Work instructions -
A: Using the biographical passage on Dr. Brown, answer the following:
(i) At which university did he earn his medical degree, and in what year?
(ii) What name did he give to his country seat?
(iii) On what date did George Washington die?
B: Carry on the biographical passage on Dr. Brown from the point at which it ends.

(Passage to read begins)

Gurstavus Richard Brown (1747-1804) was a noted physician and botanist, and a lifelong friend of George Washington (1732-1799). Like Washington he was a tall man, standing over six feet in height. He helped found the hospital department of the Continental Army, but is best remembered as one of the doctors summoned to attend to George Washington the night he died, December 14, 1799.

He was born near Port Tobacco, Charles County, Maryland to Dr. Gustavus Brown (1689-1765) and his second wife Mrs. Margaret Black Boyd (1710-?). His father, who earned his M.D. at the University of Edinburgh, came to Maryland from Scotland in 1708 and established his medical practice in Port Tobacco. Following his father he studied medicine at the University of Edinburgh in Scotland, earning his doctor in medicine in 1768 with his inaugural dissertation, “De ortu animalium caloris.” After returning to Maryland he practiced medicine, first in Namjemoy and later in Port Tobacco.

In addition to medicine, he was elected to the legislature of Maryland, and served as a judge. He was a member of the Maryland state convention of 1788 and voted to ratify the U. S. Constitution. During the American Revolution, he helped establish the hospital department and was surgeon-general of the Continental Army. In 1776, during the American Revolution he helped found a hospital for the inoculation of smallpox near the Potomac River on the Virginia side. Around 1780, he bought and combined four tracts of land, combining the parcels to create his country seat, “Rose Hill,” built around 1783.

(Passage to read ends)
(Provided material begins)

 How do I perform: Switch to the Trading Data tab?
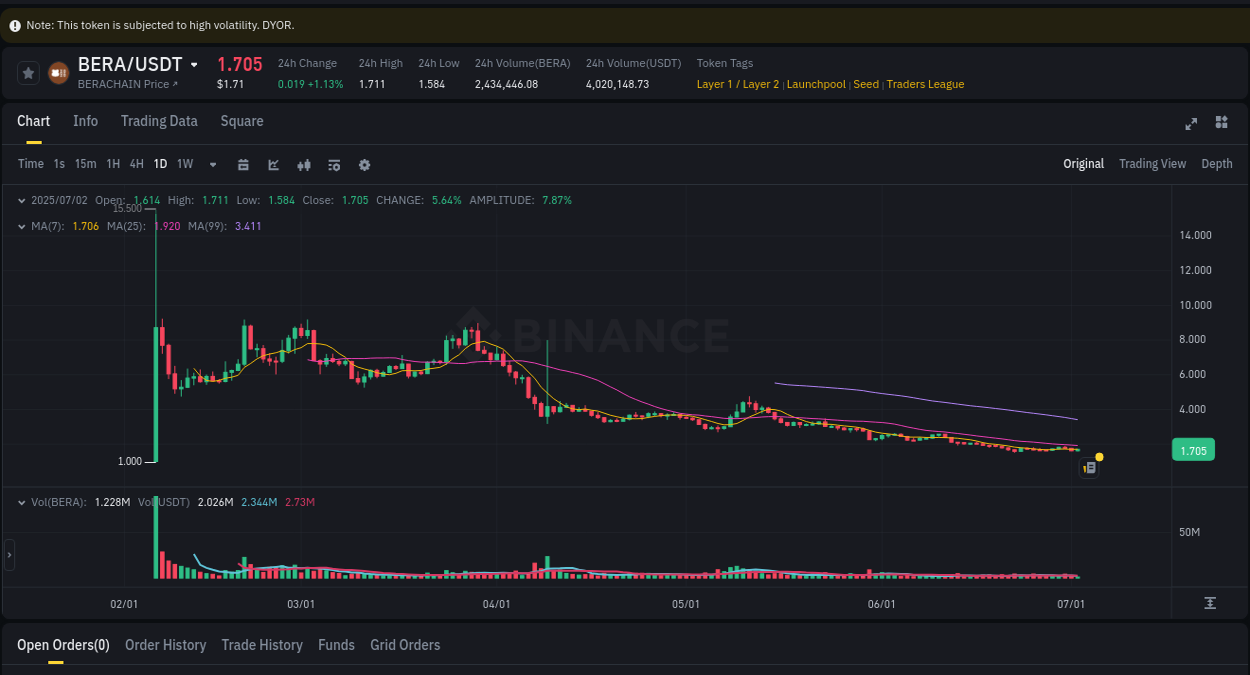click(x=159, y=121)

(Provided material ends)
(Provided material begins)

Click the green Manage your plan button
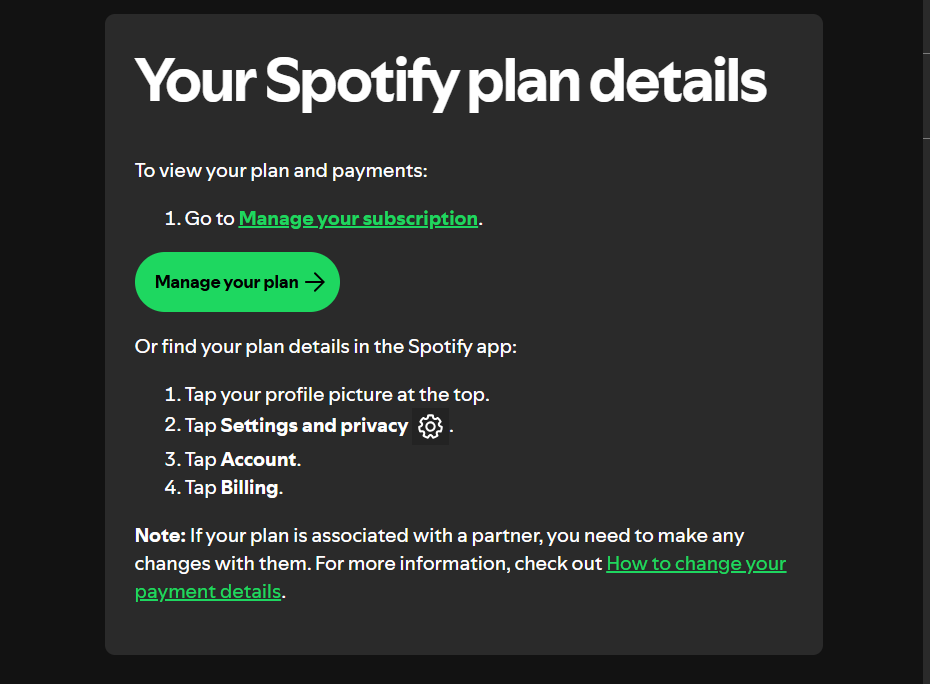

(Provided material ends)
(Provided material begins)

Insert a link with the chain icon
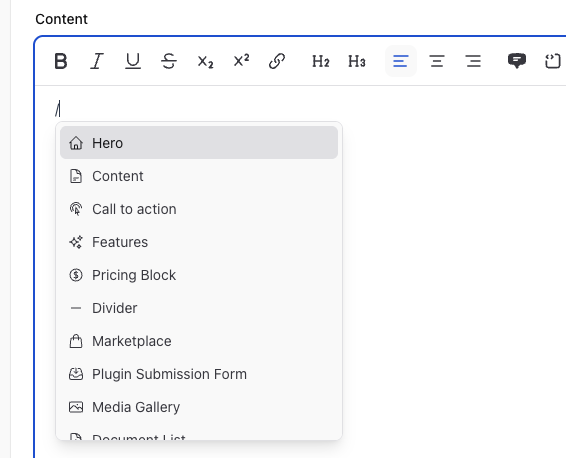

(Provided material ends)

Answers provided -
A:
(i) The University of Edinburgh, in 1768.
(ii) "Rose Hill."
(iii) December 14, 1799.

B:
Along with Dr. James Craik (1730-1814) and Dr. Elisha Cullen Dick (1750-1825) he attended George Washington during his final illness. He had an excellent reputation for diagnosis and moderate medicating. “He is said to have used few remedies but those of the most efficient character.” Dr. James Craik was so impressed with Dr. Brown’s medical skills that he suggested to Martha Washington (Mrs. George Washington) that if any case should occur that was seriously alarming, she should send for Dr. Brown.” Like all doctors of his time, he used blood-letting as a treatment to balance the fluids or humors in the body. In a letter to Dr. Craik after Washington’s death, he acknowledges that they “were wrong in bleeding Washington so much.”

In 1799, he was instrumental in the founding of the state medical society, the Medical and Chirurgical Faculty of Maryland. Dr. Brown was in active practice until his last short illness. He died five years after Washington’s death on September 30, 1804 at his home, “Rose Hill,” near Port Tobacco.

The Dr. Gustavus Brown Elementary in Waldorf, Maryland is named after him. His younger sister, Margaret, married Thomas Stone (1743-1787), a signatory of the Declaration of Independence.

In some records Dr. Brown is confused with his father of the same name. The elder Gustavus Brown settled at Middleton (named after his family homestead near Dalkeith, Scotland) in Charles County, Maryland.